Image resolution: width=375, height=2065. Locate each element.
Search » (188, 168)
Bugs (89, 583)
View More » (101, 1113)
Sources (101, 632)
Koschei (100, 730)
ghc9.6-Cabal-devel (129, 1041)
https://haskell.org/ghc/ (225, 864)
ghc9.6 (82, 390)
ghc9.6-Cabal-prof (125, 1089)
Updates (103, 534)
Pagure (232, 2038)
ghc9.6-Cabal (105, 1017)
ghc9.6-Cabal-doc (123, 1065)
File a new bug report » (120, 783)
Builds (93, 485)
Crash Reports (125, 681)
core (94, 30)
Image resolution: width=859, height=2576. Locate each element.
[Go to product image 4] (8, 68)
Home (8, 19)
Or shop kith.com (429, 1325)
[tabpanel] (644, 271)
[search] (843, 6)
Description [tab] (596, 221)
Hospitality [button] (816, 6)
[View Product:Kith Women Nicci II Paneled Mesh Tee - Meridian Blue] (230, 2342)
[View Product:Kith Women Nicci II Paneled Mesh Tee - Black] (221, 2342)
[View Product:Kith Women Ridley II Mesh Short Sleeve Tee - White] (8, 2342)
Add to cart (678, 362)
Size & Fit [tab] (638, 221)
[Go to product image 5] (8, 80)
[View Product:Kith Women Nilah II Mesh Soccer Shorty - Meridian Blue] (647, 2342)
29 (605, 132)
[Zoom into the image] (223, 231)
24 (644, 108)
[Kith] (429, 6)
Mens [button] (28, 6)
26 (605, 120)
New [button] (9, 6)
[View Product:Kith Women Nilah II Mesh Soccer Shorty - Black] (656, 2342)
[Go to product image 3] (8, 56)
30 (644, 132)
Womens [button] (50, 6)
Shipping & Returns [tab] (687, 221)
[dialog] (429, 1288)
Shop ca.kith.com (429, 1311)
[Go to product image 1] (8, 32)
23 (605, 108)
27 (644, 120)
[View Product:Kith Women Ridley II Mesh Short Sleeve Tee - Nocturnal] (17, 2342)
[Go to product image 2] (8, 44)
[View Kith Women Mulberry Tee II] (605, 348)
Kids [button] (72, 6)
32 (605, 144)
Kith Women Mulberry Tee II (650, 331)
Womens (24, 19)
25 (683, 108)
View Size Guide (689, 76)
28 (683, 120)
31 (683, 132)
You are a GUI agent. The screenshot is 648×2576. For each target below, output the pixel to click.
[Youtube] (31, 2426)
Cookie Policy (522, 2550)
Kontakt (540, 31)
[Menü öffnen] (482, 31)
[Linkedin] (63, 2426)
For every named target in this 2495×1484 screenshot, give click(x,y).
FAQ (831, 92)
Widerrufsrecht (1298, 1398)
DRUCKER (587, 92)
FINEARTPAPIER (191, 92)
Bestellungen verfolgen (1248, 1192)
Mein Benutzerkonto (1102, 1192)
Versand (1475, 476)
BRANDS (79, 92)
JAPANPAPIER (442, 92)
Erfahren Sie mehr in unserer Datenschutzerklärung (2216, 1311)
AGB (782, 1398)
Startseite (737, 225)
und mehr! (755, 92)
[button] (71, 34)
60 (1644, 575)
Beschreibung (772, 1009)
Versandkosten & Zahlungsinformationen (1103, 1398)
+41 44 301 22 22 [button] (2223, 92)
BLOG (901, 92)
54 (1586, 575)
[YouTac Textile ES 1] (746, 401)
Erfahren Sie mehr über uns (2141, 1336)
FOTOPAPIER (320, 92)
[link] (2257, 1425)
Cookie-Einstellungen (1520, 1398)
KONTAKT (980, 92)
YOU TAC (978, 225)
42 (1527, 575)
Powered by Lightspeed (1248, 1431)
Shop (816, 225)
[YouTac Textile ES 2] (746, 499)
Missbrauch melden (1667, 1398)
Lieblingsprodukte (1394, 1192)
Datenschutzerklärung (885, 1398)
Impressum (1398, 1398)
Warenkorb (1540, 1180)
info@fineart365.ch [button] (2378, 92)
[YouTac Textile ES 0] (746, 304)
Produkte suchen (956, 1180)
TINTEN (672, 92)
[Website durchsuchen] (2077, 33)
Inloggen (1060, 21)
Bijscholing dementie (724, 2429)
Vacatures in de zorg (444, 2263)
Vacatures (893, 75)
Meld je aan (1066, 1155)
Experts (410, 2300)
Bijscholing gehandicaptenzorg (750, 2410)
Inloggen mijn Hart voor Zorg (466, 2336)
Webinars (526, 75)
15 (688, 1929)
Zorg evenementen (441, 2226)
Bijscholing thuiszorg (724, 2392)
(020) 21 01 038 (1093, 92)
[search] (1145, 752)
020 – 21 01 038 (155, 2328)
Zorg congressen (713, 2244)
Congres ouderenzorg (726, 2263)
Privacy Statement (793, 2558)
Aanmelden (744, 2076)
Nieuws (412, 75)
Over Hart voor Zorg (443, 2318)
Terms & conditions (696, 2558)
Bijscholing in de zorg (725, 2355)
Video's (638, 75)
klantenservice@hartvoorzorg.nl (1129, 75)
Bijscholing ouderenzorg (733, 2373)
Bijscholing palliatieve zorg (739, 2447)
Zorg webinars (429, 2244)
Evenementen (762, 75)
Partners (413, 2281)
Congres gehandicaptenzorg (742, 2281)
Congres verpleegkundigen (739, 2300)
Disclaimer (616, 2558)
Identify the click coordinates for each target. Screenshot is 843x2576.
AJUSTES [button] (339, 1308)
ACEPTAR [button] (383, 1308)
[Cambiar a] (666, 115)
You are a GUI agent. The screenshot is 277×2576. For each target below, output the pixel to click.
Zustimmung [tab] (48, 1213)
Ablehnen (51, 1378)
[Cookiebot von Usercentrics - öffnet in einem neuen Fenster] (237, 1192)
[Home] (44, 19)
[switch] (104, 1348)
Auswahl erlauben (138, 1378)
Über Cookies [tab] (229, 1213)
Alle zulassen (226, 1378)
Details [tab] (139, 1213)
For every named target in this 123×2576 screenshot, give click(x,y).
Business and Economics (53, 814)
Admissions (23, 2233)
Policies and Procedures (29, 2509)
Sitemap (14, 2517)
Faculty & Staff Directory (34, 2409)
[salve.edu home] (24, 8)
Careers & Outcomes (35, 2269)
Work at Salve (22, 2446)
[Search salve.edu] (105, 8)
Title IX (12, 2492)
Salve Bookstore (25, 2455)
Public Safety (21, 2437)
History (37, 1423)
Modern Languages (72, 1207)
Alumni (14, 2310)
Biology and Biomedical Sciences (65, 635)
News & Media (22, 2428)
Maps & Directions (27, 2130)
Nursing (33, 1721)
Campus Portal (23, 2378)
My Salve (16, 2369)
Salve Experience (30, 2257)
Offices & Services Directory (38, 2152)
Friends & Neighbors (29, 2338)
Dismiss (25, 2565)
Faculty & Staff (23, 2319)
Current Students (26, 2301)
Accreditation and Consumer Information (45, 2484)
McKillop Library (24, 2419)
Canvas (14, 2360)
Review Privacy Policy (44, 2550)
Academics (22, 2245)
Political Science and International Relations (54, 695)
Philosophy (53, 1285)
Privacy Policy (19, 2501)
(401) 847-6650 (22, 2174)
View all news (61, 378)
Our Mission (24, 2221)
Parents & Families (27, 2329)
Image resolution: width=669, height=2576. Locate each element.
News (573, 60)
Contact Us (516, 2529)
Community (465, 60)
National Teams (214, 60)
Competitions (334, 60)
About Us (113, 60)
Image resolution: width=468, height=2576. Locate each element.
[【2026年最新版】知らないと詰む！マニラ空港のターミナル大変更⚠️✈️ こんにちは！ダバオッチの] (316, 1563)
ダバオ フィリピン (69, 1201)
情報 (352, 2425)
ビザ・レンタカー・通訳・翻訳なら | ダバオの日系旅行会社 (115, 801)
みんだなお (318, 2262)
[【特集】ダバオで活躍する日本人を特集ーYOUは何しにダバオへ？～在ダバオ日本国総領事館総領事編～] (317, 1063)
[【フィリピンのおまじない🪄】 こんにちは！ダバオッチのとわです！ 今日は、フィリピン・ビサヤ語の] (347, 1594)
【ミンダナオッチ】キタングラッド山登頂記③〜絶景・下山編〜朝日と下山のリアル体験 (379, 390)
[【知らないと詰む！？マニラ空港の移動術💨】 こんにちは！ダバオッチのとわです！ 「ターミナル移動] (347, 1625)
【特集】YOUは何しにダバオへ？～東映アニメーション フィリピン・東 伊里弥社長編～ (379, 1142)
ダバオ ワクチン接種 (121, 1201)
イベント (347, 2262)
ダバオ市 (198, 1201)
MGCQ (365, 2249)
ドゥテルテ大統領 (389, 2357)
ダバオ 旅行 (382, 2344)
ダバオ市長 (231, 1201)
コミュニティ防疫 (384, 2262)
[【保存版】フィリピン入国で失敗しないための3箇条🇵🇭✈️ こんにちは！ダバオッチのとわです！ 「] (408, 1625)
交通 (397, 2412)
· · ·
Exact duplication is required for the lines above, from the line that contains "Produkte suchen (956, 1180)" to the line that contains "[Cambiar a] (666, 115)", inclusive; omit all others.

- [SOLVED EXERCISE]
Produkte suchen (956, 1180)
TINTEN (672, 92)
[Website durchsuchen] (2077, 33)
Inloggen (1060, 21)
Bijscholing dementie (724, 2429)
Vacatures in de zorg (444, 2263)
Vacatures (893, 75)
Meld je aan (1066, 1155)
Experts (410, 2300)
Bijscholing gehandicaptenzorg (750, 2410)
Inloggen mijn Hart voor Zorg (466, 2336)
Webinars (526, 75)
15 (688, 1929)
Zorg evenementen (441, 2226)
Bijscholing thuiszorg (724, 2392)
(020) 21 01 038 (1093, 92)
[search] (1145, 752)
020 – 21 01 038 (155, 2328)
Zorg congressen (713, 2244)
Congres ouderenzorg (726, 2263)
Privacy Statement (793, 2558)
Aanmelden (744, 2076)
Nieuws (412, 75)
Over Hart voor Zorg (443, 2318)
Terms & conditions (696, 2558)
Bijscholing in de zorg (725, 2355)
Video's (638, 75)
klantenservice@hartvoorzorg.nl (1129, 75)
Bijscholing ouderenzorg (733, 2373)
Bijscholing palliatieve zorg (739, 2447)
Zorg webinars (429, 2244)
Evenementen (762, 75)
Partners (413, 2281)
Congres gehandicaptenzorg (742, 2281)
Congres verpleegkundigen (739, 2300)
Disclaimer (616, 2558)
Identify the click coordinates for each target. Screenshot is 843x2576.
AJUSTES [button] (339, 1308)
ACEPTAR [button] (383, 1308)
[Cambiar a] (666, 115)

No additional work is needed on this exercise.